Zasady wyznaczone przez rozporządzenie z dnia 12 kwietnia 2002 r. bywają dość skomplikowane. Przykład mogą stanowić przydomowe wiaty o powierzchni do 50 mkw., czyli budowle, które inwestorzy obecnie wznoszą bez pozwolenia i zgłoszenia (pod warunkiem nieprzekroczenia limitu wynoszącego dwie wiaty na każde 1000 mkw. działki). Jeżeli nowa wiata będzie miejscem postoju auta, to należy ją odsunąć na co najmniej 7 metrów od okien domu/bloku i 3 metry względem granicy działki innej niż drogowa. Jeśli natomiast wiata nie będzie pełniła funkcji miejsca postojowego lub składu opału i nie można jej uznać za budynek ze względu na nieobecność ścian, to dopuszczalne jest usytuowanie takiej budowli bez limitu odległości od granicy działki/domu (pod warunkiem zgodności z planem miejscowym).

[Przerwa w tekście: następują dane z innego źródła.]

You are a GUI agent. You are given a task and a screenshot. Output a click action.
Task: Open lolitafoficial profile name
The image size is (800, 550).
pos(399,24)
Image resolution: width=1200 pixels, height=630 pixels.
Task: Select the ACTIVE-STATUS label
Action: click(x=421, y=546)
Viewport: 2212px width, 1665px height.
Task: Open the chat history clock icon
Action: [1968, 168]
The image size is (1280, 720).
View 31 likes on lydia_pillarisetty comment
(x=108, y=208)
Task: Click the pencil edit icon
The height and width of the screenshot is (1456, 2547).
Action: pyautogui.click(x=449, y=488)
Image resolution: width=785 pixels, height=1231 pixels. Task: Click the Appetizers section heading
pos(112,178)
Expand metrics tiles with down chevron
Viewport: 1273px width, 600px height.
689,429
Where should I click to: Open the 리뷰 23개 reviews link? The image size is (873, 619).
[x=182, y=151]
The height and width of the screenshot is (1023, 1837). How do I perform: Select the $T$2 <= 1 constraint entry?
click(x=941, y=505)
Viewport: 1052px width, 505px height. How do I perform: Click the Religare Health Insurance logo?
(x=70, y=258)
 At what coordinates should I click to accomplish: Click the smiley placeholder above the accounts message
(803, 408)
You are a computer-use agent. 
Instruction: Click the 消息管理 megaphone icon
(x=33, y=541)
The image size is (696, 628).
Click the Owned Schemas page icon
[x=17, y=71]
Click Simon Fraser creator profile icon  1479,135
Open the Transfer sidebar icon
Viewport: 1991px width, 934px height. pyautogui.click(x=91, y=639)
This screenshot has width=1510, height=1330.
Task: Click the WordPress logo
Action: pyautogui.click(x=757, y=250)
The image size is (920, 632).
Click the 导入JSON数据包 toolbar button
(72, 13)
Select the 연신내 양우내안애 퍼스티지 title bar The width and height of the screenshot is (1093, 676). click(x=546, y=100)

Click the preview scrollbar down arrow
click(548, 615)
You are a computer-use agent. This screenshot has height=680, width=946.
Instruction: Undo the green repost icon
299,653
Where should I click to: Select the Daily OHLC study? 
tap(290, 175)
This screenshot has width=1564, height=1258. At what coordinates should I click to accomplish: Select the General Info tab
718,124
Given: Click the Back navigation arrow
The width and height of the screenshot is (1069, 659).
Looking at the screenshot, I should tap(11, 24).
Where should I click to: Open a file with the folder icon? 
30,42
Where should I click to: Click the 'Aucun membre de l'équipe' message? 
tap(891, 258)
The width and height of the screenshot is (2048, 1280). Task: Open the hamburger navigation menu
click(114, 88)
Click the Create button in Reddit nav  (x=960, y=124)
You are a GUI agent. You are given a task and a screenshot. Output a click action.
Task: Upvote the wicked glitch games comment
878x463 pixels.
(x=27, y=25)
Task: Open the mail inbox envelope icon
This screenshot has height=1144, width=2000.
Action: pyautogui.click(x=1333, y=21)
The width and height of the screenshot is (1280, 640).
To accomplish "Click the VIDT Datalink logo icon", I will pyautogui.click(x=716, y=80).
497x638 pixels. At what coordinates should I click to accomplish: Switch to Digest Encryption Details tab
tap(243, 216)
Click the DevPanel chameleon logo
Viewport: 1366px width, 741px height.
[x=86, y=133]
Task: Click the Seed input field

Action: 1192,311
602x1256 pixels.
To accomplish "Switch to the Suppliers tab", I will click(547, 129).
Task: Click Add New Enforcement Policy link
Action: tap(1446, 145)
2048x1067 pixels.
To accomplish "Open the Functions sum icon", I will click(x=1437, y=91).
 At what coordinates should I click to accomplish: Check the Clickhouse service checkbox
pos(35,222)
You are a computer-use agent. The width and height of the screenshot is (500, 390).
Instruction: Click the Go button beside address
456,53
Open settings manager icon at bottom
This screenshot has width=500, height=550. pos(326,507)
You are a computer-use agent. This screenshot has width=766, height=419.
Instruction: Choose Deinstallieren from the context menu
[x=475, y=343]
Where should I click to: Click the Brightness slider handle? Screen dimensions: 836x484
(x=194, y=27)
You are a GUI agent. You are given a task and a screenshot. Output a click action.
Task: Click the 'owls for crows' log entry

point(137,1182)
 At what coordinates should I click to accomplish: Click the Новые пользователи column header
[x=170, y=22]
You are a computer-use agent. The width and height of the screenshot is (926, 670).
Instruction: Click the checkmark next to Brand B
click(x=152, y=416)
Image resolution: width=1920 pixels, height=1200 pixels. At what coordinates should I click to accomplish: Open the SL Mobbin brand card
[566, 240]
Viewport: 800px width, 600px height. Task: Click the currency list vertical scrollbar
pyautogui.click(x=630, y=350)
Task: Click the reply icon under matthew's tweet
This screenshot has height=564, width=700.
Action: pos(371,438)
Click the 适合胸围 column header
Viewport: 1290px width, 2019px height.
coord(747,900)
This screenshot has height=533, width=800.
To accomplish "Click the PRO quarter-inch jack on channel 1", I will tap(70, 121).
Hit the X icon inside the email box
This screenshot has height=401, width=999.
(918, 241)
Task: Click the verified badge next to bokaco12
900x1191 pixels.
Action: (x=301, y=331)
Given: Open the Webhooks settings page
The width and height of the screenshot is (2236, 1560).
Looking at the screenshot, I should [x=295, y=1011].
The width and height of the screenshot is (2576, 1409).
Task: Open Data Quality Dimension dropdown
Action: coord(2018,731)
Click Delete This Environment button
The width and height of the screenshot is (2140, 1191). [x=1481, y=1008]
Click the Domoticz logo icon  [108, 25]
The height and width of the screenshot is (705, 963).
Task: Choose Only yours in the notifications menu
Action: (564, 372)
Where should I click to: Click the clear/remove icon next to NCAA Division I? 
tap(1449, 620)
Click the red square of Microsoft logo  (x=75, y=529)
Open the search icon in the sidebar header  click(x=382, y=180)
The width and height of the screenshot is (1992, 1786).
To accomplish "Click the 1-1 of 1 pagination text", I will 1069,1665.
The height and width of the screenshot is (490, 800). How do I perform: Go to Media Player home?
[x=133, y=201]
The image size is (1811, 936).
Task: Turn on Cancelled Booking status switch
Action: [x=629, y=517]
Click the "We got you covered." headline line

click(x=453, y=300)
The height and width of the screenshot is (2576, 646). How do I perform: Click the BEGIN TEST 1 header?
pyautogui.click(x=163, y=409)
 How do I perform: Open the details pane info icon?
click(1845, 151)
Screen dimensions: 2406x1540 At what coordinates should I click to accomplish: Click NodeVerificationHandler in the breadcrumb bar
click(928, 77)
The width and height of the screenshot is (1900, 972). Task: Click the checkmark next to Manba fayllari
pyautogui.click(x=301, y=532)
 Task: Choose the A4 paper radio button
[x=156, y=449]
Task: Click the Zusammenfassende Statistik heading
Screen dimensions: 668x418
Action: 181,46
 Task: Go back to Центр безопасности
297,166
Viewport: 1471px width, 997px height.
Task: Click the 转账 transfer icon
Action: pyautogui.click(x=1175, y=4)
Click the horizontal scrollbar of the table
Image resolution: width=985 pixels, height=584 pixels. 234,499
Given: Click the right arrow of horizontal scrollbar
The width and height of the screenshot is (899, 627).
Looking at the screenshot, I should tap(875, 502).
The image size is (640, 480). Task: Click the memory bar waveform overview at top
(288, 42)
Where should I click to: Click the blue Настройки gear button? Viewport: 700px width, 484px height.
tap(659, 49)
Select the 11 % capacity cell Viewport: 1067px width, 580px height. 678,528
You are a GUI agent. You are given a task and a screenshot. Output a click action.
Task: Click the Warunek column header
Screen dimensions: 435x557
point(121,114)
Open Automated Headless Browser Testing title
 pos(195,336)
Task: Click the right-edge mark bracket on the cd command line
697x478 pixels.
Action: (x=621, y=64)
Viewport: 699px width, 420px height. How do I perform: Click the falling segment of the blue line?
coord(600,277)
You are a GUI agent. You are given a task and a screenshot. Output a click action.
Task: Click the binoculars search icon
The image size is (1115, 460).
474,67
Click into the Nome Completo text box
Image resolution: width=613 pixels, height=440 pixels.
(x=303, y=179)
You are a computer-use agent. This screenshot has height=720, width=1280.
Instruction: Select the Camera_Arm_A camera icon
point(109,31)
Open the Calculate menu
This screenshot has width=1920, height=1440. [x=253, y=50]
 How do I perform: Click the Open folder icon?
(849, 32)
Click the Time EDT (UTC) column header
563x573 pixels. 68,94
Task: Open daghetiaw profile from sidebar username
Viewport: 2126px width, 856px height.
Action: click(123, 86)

Duże znaczenie mają również przepisy przeciwpożarowe
Eksperci portalu RynekPierwotny.pl nieprzypadkowo wybrali przykład wiaty jako obiektu wznoszonego bez formalności. Przy okazji tego przykładu, można zwrócić uwagę na znaczenie przepisów przeciwpożarowych. Wiaty bywają bowiem wykorzystywane jako składy opału (najczęściej drewna). Takie zastosowanie wiaty wymaga dodatkowego spełnienia przepisów Rozporządzenia Ministra Spraw Wewnętrznych i Administracji z dnia 7 czerwca 2010 r. w sprawie ochrony przeciwpożarowej budynków, innych obiektów budowlanych i terenów (Dz.U. 2010 nr 109 poz. 719). Wspomniany akt prawny mówi, że materiały palne nie powinny być składowane (poza budynkiem) w odległości mniejszej niż 4 metry od granicy działki. Oczywiście, konieczność przestrzegania przepisów przeciwpożarowych obejmuje wszystkie obiekty wznoszone bez formalności, a więc nie tylko wiaty.